Because of the talent pool and the level of competition, you could easily argue that the 17-22 Dodgers have been a better team than the 36-39 Yankees. But they haven't dominated the field to nearly the extent that the Yankees did, with their 4-0 / 16-3 World Series record, and an average margin of 15 games over the second best team in the league. And the Dodgers still have to win the World Series this year to make it an unqualified success. The U. S. dominated the Vietnam war by all the numbers, but they still only got a second place trophy.
That is fine, but you don't diminish their accomplishments when they don't do it. What the Dodgers have done is impressive and elite, just like what the Braves in the past has done, and the Yankees for 100 years or so. The silly thing is to say "it doesn't mean #### if they don't win the world series." only a moronic fool would think that, or someone so old and senile that they think the game is exactly the same in 1940 as it is today.
Of course even suggesting the Dodgers could do that much probably guarantees that the Mariners or Padres will win the Series this year :-D
I can't speak for Clapper, but noting the obvious----that not winning the World Series would constitute a huge letdown and a major blip on their overall record----doesn't mean that what they've done in the regular season isn't a great accomplishment in itself. Of course it is.
But again I'd ask: If you were a Dodgers fan, would you rather see them win 120 games and get knocked out by the Mets or an AL team in the postseason, or have them win "only" 95 or 100 games and come home with a championship trophy? I doubt if one Dodgers fan in a hundred would go for the first alternative, and certainly no Dodger player or management personnel ever would.

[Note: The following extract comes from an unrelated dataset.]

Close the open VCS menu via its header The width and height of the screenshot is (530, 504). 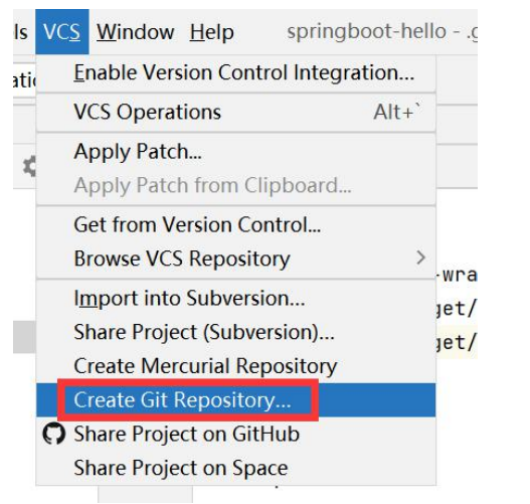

I mean, the Dodgers probably weren't missing the playoffs that year even if it had been a full season; they had the best record in baseball in the shortened schedule (not remotely balanced of course, but 43-17 is 43-17) and haven't missed the playoffs since 2012. And once in the playoffs, they had to get through an extra postseason round even compared to most modern seasons. I'm far more inclined to asterisk their loss in 2017 than I am their win in 2020 (to be clear, I'm not terribly inclined to do either).